A lavish seder, or ritual dinner, marks the start of the week-long Jewish holiday of Passover.

This is just one of those unusual years when the Fukunakas’ synagogue, Chabad of Lakewood Ranch and Bradenton, isn’t having a Passover Seder.

Rabbi Mendy Bukiet of Chabad of Lakewood Ranch and Bradenton will be out of town with his wife and children, celebrating the birth of a new baby boy with his own family.

In another quirk of fate, the Fukunaka family is all spread out this year, leaving the Fukunakas on their own.

The point of all this is that Anita Fukunaka is now convinced that Passover is the year’s most important time for reestablishing the connection between family and tradition because she is feeling a loss.

“It sort of bothers me, it really does,” Fukunaka said. “This is the first time I can remember when we don’t have an exact plan.”

Passover begins at sunset Monday and continues until April 5.

The holiday honors the time when the Jews finally were freed from Egypt by Pharaoh Ramses II. According to the Bible, it took God befalling Egypt with 10 plagues to persuade Pharaoh to let the Jews go.

The story of the Jews’ exodus from Egypt is told verbally and symbolically during the Passover Seder, which is a great feast typically held at the home of a grandparent or elder of the family.

Large dishes are used that can contain food that tells the Passover story.

The seder runs in a certain order. In fact, the word seder is Hebrew for order.

When Chabad members hear that the Fukunakas are seder-less for Passover, they will probably tender a slew of offers to the couple.

And when they do, the couple will once again link into a great web of Jewish connectivity dating back thousands of years.

“There are thousands of seders going on all over the world,” said Bukiet, whose family is in California.

“You might find a Passover Seder in the Himalaya Mountains. Wherever Jews are, you will find the rituals being repeated.”

“I am very big on rituals,” said Anita Fukunaka. “I like being with family. That makes me feel good.”

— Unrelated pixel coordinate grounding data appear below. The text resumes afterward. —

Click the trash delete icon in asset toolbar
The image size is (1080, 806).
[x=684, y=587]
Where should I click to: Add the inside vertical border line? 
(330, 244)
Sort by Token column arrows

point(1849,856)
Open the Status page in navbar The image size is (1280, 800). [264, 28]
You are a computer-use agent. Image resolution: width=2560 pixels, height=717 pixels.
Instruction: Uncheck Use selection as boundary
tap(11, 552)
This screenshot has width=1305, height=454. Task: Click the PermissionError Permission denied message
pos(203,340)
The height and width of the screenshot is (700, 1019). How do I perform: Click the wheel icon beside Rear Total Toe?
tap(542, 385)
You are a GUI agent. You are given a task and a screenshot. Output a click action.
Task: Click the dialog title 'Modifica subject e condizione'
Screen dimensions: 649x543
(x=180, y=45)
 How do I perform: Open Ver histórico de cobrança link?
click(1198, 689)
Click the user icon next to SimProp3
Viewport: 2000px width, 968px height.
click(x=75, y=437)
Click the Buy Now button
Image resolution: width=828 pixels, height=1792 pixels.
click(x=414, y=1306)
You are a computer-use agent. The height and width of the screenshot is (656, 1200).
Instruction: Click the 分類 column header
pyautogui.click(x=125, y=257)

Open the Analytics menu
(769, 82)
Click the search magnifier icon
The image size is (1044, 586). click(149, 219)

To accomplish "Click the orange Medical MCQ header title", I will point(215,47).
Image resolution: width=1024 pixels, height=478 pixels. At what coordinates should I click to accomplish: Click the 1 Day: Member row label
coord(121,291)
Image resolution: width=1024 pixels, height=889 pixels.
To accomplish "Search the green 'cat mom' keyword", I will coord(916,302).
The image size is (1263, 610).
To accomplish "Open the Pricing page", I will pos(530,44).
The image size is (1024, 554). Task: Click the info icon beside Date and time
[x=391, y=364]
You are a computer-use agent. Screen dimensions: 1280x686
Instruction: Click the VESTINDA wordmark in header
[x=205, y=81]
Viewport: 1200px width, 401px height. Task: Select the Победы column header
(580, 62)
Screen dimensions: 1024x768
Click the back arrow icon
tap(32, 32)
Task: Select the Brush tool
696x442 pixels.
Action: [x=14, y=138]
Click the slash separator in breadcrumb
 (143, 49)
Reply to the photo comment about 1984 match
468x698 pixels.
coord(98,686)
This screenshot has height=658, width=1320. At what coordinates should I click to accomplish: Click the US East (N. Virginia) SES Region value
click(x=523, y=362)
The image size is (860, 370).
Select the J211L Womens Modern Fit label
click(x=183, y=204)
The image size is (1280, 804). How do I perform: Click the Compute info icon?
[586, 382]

Fukunaka, whose husband is Japanese and converted to Judaism, recalls how, when she was a child, she learned that each food item in the large Passover Seder dish means something, from bitterness of slavery to the sweetness of freedom.

Although she probably won’t cook a seder at their house, Fukunaka got out the embroidered matzoh cover that her mother made her for a wedding gift.

“Every stitch was important to her,” Fukunaka said.

Matzoh is the unleavened bread the Jews were left with when they walked into the desert after the pharaoh set them free, leaving them without the time or equipment to bake.

Jews eat matzoh on Passover to honor that memory.

“I come from a traditionally Orthodox family and I remember changing dishes and pots for Passover,” said Fukunaka, who grew up in Brooklyn, near Coney Island. “I love all of these rituals.”

Hopefully, she will get the chance to renew them Monday.

Other synagogues are having Passover celebrations.

Temple Beth El, at 4200 32nd St. W., Bradenton, is hosting a catered Passover Seder beginning 6 p.m. Monday. For details, call 755-4900.

Congregation Ner Tamid, at Lakeside South Clubhouse, 3817 40th Ave. W., Bradenton, is hosting a Passover Seder beginning 5:30 p.m. Monday. For details, call 755-1231.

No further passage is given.